Second-year communications student Jenna Lagoey, who earned a pilot’s license in 2021, prepares a Tecnam P92 plane for takeoff.

Tomi Brunton, Reporter

The first time third-year physics student Bryant Pepe flew a plane, he was just 9 years old.
On a flight to the Outer Banks with his mother and sister on a small, single-engine plane, the pilot asked him, “Do you want to fly?”
“Yeah,” said Pepe, who recalls that “my feet couldn’t touch the paddles [or] floorboard. It was the first time I laid my hands on my control.”
Now 34, Pepe has a private pilot’s license and is working on his commercial credentials. His motivation: “The whole story is that you get it from birth,” said Pepe, whose father was a Navy pilot.
Pepe isn’t the only Riverhawk who is taking to the skies with a private pilot’s license.
Second-year communications student Jenna Lagoey’s father flies, too, so “I’ve been, like, in and out of planes since I was, like, a couple of months old,” said Lagoey, who earned a private pilot’s license in August 2021.
Second-year psychology student Micah Smith, who started working toward a license early this year, also said he got hooked on flying when he was a kid.
“There is nothing like it,” Lagoey said. “It’s really, really wonderful and it’s hard to pin down, honestly. …  But there’s something about it. … You begin to kind of get a feel for the plane when you’ve been flying it for a while, like you can feel that kind of rush when it takes off.”
Smith described a different experience.
“It’s a weird feeling,” Smith said. “It’s better than driving a car, definitely. It’s really stress free. Just being able to see the horizon … it’s calming. It’s really cool.”
The pilots agreed that learning to fly was easier than they expected.

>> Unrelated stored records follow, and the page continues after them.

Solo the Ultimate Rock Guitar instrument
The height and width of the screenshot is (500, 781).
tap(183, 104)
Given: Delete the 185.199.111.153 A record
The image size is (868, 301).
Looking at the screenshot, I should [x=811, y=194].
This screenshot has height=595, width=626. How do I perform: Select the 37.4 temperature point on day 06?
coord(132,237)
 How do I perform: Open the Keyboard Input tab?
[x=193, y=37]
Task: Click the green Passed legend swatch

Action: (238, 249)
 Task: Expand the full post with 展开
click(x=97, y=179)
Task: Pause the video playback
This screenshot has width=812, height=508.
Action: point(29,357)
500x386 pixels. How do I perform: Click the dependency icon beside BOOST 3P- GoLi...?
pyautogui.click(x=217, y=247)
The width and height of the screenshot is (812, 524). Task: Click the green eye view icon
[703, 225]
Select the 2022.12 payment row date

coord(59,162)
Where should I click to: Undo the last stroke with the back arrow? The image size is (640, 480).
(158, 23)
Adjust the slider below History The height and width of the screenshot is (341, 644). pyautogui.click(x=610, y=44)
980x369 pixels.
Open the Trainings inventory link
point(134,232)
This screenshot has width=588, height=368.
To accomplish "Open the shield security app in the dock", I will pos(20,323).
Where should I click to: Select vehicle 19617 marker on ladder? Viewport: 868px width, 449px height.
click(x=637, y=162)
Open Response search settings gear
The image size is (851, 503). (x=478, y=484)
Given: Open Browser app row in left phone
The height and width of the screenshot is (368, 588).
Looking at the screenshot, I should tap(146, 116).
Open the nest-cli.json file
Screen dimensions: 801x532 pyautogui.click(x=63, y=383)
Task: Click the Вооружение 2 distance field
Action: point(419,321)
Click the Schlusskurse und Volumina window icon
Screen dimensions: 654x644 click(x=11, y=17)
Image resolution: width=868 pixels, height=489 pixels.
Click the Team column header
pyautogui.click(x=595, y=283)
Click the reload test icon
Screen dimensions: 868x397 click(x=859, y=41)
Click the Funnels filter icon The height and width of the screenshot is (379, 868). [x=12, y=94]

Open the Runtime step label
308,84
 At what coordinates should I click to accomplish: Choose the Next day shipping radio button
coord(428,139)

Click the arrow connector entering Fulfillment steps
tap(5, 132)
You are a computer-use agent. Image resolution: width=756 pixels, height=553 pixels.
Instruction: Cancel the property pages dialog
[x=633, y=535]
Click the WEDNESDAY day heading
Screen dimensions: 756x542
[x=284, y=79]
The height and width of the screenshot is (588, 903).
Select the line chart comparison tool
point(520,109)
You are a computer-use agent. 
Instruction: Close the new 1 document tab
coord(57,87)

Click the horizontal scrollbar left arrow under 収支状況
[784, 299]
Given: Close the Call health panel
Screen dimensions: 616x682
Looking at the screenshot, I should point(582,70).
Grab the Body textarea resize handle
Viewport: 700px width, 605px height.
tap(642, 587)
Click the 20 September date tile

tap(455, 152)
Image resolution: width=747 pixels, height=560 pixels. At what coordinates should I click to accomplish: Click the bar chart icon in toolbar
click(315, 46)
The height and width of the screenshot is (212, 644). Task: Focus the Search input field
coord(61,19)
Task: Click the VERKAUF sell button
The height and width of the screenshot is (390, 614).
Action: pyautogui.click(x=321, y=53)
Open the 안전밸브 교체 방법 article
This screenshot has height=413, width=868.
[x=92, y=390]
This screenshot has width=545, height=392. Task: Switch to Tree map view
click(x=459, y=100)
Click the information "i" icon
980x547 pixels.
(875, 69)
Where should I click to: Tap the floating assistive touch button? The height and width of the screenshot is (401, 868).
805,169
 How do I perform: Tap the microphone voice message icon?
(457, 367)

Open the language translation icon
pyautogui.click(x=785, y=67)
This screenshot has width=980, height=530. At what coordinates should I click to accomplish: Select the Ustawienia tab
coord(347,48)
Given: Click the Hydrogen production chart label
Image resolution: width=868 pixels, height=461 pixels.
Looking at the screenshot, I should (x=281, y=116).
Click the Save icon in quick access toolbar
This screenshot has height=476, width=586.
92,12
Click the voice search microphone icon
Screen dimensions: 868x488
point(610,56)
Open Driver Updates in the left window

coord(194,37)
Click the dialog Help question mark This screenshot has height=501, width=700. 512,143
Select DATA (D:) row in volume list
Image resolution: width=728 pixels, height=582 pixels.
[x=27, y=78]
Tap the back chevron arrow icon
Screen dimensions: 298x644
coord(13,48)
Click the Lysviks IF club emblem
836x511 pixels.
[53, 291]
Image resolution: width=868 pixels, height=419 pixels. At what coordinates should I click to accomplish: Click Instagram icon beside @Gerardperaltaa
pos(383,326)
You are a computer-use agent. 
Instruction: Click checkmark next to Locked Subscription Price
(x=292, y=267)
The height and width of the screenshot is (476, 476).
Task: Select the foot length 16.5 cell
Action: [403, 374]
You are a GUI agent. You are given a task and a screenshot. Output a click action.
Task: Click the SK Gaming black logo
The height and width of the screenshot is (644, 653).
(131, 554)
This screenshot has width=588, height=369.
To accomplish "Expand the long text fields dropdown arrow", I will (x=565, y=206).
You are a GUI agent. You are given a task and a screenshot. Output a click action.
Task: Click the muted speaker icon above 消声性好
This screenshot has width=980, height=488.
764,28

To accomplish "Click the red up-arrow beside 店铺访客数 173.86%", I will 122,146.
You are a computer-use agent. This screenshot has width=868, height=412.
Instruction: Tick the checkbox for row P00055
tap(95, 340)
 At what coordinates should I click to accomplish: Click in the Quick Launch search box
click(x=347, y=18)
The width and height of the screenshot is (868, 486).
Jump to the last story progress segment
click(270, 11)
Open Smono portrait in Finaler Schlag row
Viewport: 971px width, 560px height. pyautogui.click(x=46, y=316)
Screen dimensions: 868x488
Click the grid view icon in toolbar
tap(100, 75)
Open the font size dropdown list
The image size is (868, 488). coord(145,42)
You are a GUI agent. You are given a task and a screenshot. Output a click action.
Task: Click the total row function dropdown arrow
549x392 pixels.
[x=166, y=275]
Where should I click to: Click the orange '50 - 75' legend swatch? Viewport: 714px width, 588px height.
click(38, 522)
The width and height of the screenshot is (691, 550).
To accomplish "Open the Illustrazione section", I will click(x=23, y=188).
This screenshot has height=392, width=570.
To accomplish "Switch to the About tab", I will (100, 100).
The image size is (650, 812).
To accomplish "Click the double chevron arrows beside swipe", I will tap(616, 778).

“The hours fly by faster than you would think,” Smith said. “And if you really wanted to get done, it takes like less than a year to really get it all done.”
“Something that seems so monumentous may not seem so once you get there,” Pepe said. “It might become second nature. People might surprise themselves. And I think that happens more often than people give it credit for.”
Pepe added: “The more you learn and the more comfortable you get in your skills, the less effort you exert and the more you feel everything around you. You know, you feel the engine of your craft, you feel the wind blowing on you and you start to hear it.”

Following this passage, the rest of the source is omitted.